▶ **TASK OBJECTIVE**
Below are the records; give again exactly the line with "May 15, 2024 (275, 333)", the line with "VideosArena.com (310, 2192)", and each line that lies between them, and nothing besides.

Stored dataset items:

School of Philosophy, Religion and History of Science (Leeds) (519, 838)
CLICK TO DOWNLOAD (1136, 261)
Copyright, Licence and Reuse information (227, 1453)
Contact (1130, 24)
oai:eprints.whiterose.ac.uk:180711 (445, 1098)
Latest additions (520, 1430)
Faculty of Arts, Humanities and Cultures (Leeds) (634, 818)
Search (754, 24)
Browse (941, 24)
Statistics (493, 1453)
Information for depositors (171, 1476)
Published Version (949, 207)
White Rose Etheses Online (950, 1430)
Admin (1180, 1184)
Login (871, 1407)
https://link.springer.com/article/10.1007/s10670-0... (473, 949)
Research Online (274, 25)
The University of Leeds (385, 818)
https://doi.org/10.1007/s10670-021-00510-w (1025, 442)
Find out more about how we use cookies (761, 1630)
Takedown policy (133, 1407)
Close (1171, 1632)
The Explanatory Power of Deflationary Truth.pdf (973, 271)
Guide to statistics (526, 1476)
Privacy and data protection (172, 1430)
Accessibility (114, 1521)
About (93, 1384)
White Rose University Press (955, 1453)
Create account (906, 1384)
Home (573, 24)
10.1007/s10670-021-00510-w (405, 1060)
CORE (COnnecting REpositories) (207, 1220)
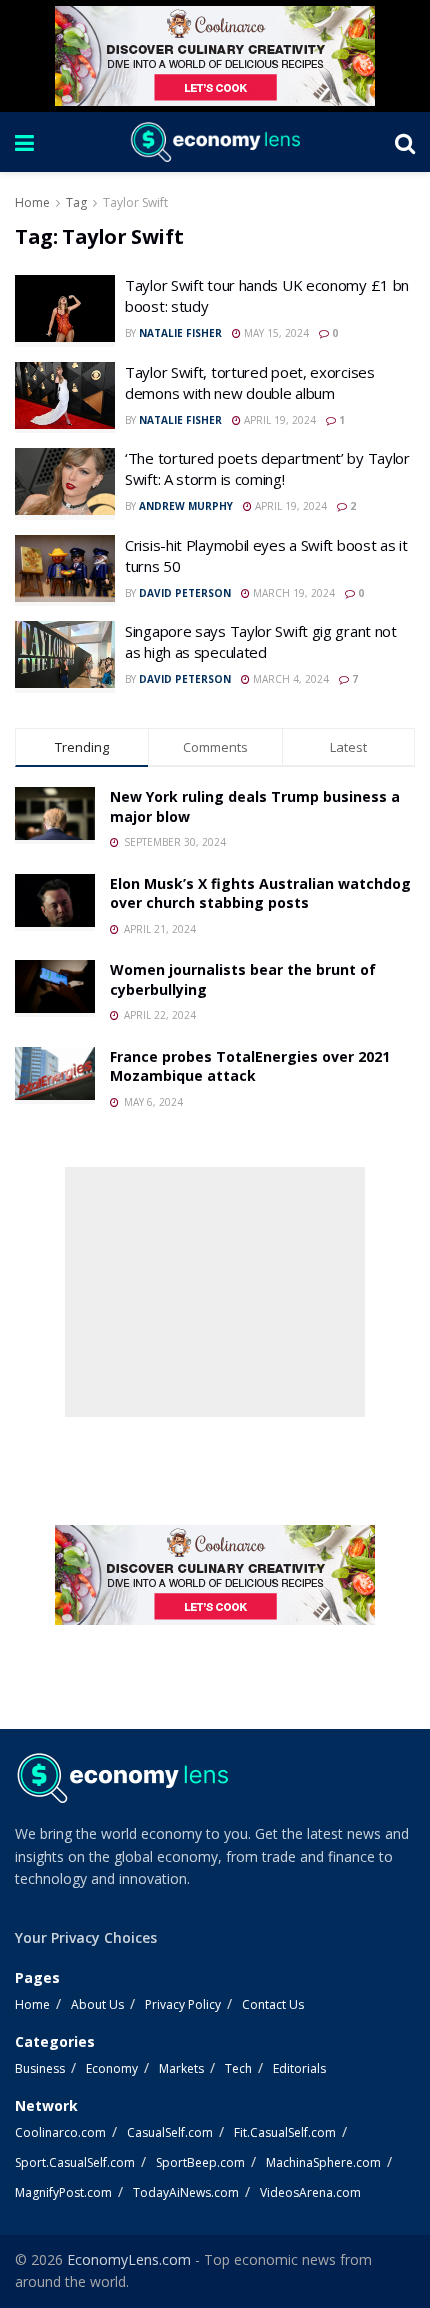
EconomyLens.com (129, 2259)
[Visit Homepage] (214, 142)
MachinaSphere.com (323, 2162)
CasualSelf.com (170, 2132)
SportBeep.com (200, 2162)
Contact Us (273, 2004)
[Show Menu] (24, 142)
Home (32, 202)
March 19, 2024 (292, 593)
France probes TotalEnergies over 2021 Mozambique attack (250, 1066)
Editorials (299, 2068)
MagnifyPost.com (63, 2192)
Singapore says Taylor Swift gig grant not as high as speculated (261, 641)
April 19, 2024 (278, 420)
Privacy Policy (183, 2004)
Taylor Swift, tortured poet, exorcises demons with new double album (250, 382)
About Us (97, 2004)
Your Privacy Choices (86, 1937)
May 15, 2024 (275, 333)
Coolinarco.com (60, 2132)
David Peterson (185, 593)
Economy (112, 2068)
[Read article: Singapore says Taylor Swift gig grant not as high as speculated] (65, 657)
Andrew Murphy (186, 506)
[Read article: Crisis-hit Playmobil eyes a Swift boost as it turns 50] (65, 571)
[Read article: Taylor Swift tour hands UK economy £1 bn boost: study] (65, 311)
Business (40, 2068)
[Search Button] (405, 142)
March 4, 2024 (289, 679)
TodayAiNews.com (186, 2192)
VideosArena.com (310, 2192)
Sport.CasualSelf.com (75, 2162)
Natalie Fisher (180, 333)
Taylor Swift (135, 202)
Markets (181, 2068)
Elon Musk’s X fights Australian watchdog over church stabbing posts (260, 893)
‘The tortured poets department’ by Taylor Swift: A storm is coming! (267, 468)
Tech (238, 2068)
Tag (76, 202)
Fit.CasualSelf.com (285, 2132)
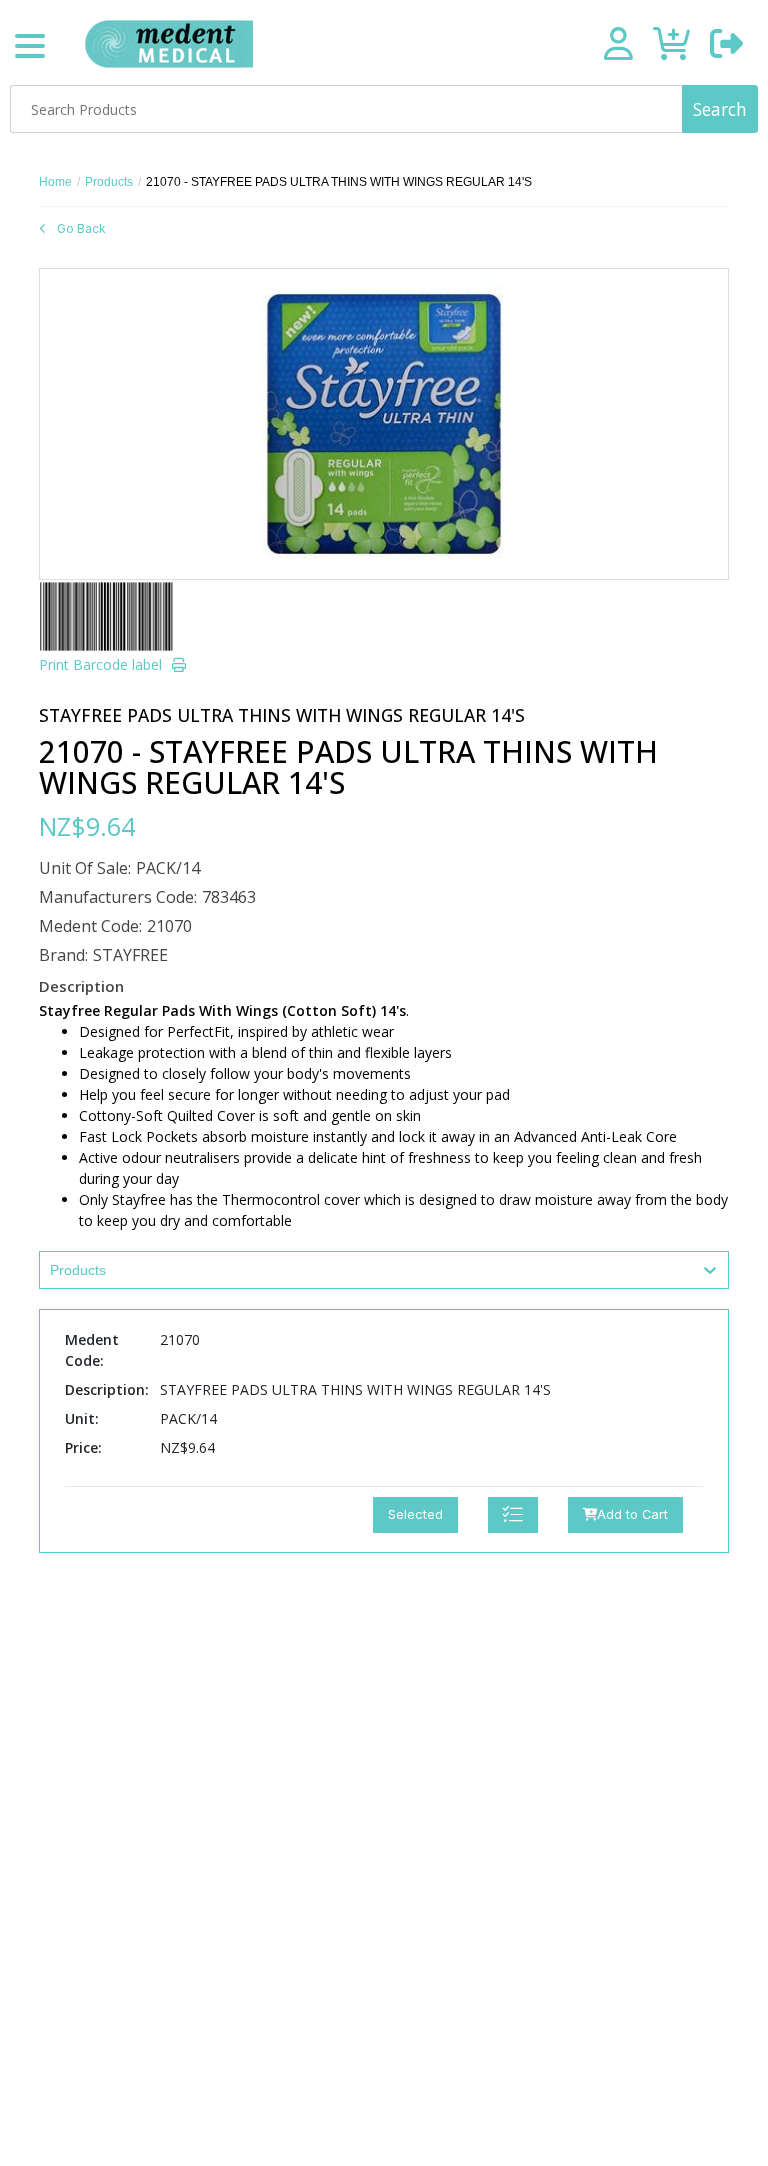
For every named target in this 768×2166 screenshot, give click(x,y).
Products (109, 182)
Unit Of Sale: (85, 868)
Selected (415, 1514)
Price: (83, 1447)
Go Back (81, 228)
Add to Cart (632, 1514)
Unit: (82, 1418)
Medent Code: (90, 926)
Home (55, 182)
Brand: (63, 955)
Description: (107, 1389)
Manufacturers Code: (118, 897)
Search (720, 109)
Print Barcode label (100, 664)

▶ **SOLUTION TO THE EXERCISE**
May 15, 2024 (275, 333)
Coolinarco.com (60, 2132)
David Peterson (185, 593)
Economy (112, 2068)
[Read article: Singapore says Taylor Swift gig grant not as high as speculated] (65, 657)
Andrew Murphy (186, 506)
[Read article: Crisis-hit Playmobil eyes a Swift boost as it turns 50] (65, 571)
[Read article: Taylor Swift tour hands UK economy £1 bn boost: study] (65, 311)
Business (40, 2068)
[Search Button] (405, 142)
March 4, 2024 (289, 679)
TodayAiNews.com (186, 2192)
VideosArena.com (310, 2192)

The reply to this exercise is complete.